D'autres faits d'armes après la Seconde Guerre mondiale ?

Les fusiliers marins ont fait l'Indochine. Il y a eu surtout, le 28 mai 1951, la terrible bataille de Ninh-Binh. Cette nuit-là, 75 fusiliers marins du commando François sont au combat contre environ 8 000 assaillants. Les deux tiers du commando sont tués. D'ailleurs, trois de la vingtaine des rescapés d'alors vivent aujourd'hui à Toulon.

Quelle est, aujourd'hui, la mission du Groupement de fusiliers marins de Toulon ?

Sur les quelque 1 500 fusiliers marins français, 420 sont basés à Toulon.
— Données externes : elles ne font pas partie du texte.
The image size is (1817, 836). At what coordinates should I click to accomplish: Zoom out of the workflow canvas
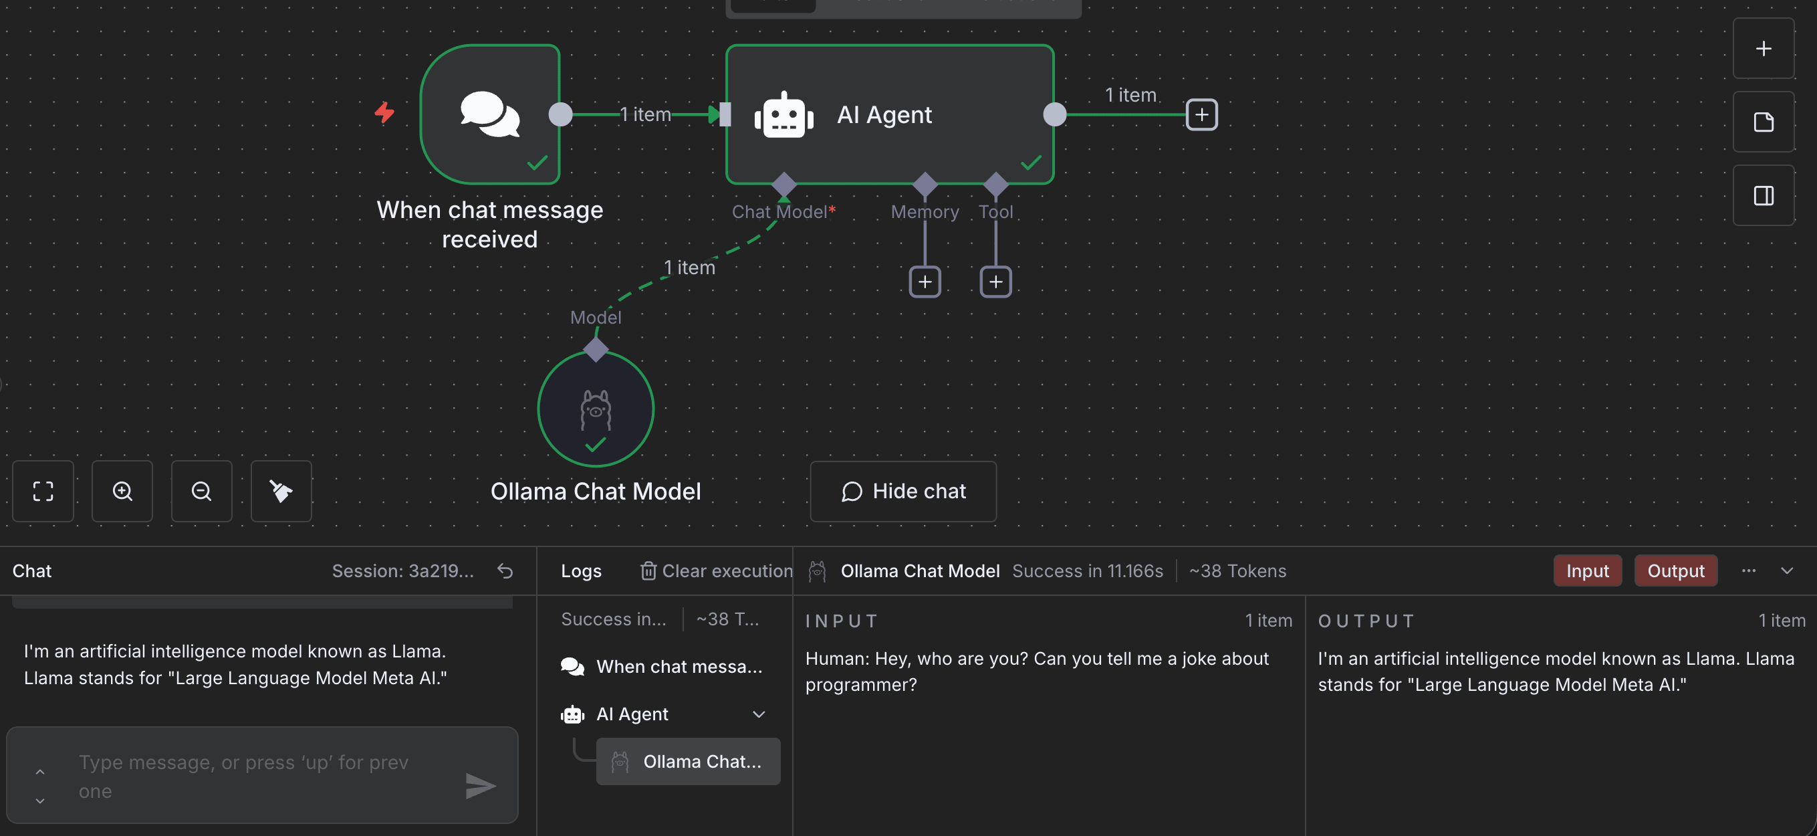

Notre mission est de protéger les points sensibles de la Marine nationale. Nous intervenons sur la Base aéronavale de Hyères, sur la base navale de Toulon, le dépôt de munitions de la pyrotechnie, à Tourris, au fort de Six-Fours et nous avons un détachement à Fontvieille, près d'Istres. À ceci, il faut ajouter les détachements outre-mer : Djibouti, Papeete et Abou Dabi.

Quel est leur fonctionnement ?

Nous avons des équipes de protection embarquée, sur des bateaux civils comme militaires. Dans certaines régions, les bateaux civils sont menacés par la piraterie. Les câbliers, par exemple.

Les câbliers sont extrêmement vulnérables car ils sont reliés justement à leurs câbles et, en plus, ils naviguent souvent près des côtes, comme dans le Golfe de Guinée ou sur la côte somalienne. Les thoniers dans l'Océan indien, près des Seychelles, sont également régulièrement menacés.

De quelle manière procèdent les pirates ?

Ils ont pour particularité récurrente de partir avec très peu de carburant.

Ce qui rend impératif pour eux de prendre possession d'un bateau.

Les fusiliers embarqués sont souvent amenés à intervenir ?

La dissuasion, par leur présence à bord, est souvent suffisante. En revanche, en cas de contact, les échanges sont assez sévères, du fait justement de la détermination des pirates.

Pourquoi êtes-vous amenés à intervenir à Papeete et Djibouti ?

À Papeete, nous assurons la protection de l'aéroport militaire. À Djibouti, nous protégeons les bateaux français en escale. Notre présence doit dissuader les terroristes de lancer des attaques asymétriques. C'est-à-dire des attaques d'un petit hors-bord sur un gros navire. Pour éviter ce qui s'est passé avec l'USS Cole, le destroyer de l'US Navy victime d'une attaque à l'embarcation piégée à Aden le 12 octobre 2000.

Et sur la base de Toulon ? Quelle est votre fonction ?

La surveillance permanente, terrestre et maritime, des installations. Nous disposons d'une flotte d'embarcations de Drome opérationnelle de protection. Il y en a deux en permanence sur l'eau. Elles veillent à ce qu'aucun bateau ne pénètre la zone interdite.

Les fusiliers embarqués sont-ils armés ?

Bien sûr. Avec des fusils à pompe, Famas ou pistolets mitrailleurs HK. Et l'embarcation est dotée d'une mitrailleuse A52. Les fusiliers marins sont les combattants de la mer.